A New Patient is one that has not been seen by your provider in the past 3 years.

An Established Patient is one that has been seen within 3 years.

If a patient is coming in because their PCP said they needed an eye exam, then your practice needs to ask "have they been seen within 3 years" to know if they are new or established.

Once you've established "New" vs. "Established" status, go over the definitions for what qualifies an "Intermediate" and "Comprehensive" visit beginning on page 461 of CPT 2011. Read that to know the differences and then review the documentation. What was done on this patient?

Hope this helps!
 
sorry to get back to you so late Crystal..Thank you so very much for your answer. I'm quite familiar with new and est patients, however, I guess, I really didn't clearly post the question to which I needed an answer. I thought Optometry would be a simple specialty to tackle, but it can be quite confusing at times in that all the insurance carriers are definitely different in what they will cover and what they will not and what is confusing is E/M vs. Medicine codes for new and established and that is what I was trying to get some advise on.....sorry, I'm even making myself a little confused....LOL! Any advise you can give me, I would truly appreciate it! I'm sure that the dx code plays a big part in this as well? Thank you any advise, I would gladly appreciate it!
 
What are the reasons given on those denials?
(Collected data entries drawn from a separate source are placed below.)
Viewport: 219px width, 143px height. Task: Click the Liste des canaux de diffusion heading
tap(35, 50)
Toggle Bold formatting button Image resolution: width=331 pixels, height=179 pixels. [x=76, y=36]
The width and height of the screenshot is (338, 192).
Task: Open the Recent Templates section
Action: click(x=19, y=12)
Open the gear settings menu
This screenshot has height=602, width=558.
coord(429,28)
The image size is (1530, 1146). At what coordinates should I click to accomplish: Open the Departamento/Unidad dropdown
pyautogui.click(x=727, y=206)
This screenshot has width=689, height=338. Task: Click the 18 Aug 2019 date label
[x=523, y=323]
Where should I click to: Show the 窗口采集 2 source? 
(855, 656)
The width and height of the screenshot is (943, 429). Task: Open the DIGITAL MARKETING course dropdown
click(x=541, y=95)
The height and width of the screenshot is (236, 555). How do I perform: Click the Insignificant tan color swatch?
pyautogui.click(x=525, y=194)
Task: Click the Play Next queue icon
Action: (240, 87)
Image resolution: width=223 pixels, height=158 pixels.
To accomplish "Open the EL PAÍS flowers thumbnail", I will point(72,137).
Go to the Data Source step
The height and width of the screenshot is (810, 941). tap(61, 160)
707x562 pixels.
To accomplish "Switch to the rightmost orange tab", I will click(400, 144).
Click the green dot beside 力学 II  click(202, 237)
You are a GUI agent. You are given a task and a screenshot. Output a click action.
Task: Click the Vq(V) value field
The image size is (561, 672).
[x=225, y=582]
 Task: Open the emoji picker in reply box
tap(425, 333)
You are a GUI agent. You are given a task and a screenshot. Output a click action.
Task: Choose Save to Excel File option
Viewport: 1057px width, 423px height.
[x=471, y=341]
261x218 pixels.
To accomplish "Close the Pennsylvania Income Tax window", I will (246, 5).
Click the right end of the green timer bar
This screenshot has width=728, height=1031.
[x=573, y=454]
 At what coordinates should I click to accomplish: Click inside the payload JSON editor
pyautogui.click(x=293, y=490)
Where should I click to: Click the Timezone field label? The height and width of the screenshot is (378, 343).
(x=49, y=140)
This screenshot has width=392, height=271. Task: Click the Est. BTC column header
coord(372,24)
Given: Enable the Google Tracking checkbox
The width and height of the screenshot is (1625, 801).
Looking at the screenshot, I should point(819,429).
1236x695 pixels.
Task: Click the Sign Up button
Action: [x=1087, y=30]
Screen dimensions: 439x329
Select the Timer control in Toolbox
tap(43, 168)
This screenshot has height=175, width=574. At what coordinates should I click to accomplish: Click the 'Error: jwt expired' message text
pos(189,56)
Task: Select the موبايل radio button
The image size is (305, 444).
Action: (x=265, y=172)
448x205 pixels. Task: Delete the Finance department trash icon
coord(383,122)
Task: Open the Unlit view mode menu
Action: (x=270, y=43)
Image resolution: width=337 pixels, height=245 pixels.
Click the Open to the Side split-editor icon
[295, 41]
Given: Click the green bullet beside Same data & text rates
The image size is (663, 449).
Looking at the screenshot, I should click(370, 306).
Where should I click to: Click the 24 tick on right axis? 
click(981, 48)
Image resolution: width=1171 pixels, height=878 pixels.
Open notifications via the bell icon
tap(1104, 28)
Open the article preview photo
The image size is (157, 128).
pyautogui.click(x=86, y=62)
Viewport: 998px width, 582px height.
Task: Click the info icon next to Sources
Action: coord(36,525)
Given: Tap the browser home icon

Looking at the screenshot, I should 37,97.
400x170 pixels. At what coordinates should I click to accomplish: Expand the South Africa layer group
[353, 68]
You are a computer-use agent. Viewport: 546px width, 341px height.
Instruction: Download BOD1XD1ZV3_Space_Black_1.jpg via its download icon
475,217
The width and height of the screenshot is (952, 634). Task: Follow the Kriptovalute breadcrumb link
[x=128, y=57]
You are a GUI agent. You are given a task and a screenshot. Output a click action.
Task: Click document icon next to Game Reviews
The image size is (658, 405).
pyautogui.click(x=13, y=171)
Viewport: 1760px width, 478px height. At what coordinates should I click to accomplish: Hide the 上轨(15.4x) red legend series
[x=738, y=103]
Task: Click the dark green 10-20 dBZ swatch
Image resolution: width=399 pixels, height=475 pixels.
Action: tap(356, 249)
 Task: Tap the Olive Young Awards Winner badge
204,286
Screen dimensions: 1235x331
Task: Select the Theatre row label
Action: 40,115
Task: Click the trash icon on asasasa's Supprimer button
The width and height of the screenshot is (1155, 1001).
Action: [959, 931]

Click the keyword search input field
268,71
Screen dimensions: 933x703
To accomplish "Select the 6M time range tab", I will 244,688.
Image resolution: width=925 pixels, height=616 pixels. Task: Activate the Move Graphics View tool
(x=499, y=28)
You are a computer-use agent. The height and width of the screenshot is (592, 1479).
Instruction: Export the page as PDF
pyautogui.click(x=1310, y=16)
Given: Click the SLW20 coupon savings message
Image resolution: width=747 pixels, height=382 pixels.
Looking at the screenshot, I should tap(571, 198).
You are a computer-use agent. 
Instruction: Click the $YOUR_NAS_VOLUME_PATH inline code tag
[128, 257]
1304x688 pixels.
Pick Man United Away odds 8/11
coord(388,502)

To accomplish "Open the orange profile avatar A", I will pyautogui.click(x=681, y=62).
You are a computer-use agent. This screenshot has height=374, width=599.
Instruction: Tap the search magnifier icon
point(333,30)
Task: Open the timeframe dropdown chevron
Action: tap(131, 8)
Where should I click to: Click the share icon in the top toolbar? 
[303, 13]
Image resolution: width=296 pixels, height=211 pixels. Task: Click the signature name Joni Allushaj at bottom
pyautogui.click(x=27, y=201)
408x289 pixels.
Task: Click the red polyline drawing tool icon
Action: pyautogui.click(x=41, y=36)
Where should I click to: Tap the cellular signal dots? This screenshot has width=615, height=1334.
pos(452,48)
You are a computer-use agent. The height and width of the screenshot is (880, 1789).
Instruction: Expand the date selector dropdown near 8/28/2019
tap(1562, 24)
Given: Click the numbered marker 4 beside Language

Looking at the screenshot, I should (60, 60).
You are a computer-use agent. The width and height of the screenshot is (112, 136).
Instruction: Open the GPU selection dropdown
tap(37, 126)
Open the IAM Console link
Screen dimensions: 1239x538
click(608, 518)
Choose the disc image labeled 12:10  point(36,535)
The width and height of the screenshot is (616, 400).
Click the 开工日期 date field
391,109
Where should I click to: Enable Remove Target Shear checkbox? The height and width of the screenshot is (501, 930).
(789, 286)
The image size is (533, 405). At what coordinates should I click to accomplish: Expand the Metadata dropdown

The dx does matter - Medicare and many insurances will never pay for any service for routine vision - that is with a dx of myopia, hyperopia, astigmatism, etc. Medicare also will never pay for a refraction or a contact lens fitting, even if the contact lens fitting is for a medical reason such as kerataconus. You mentioned patients that have had cataract surgery. Are these recent surgeries (in the 90 day post op period) or just a history of cataract surgery?
 
You can bill the medically necessary contact lens fitting to medicare, but it has to be billed to your dmerc (supplier) (who you'd bill for post cataract surgery glasses).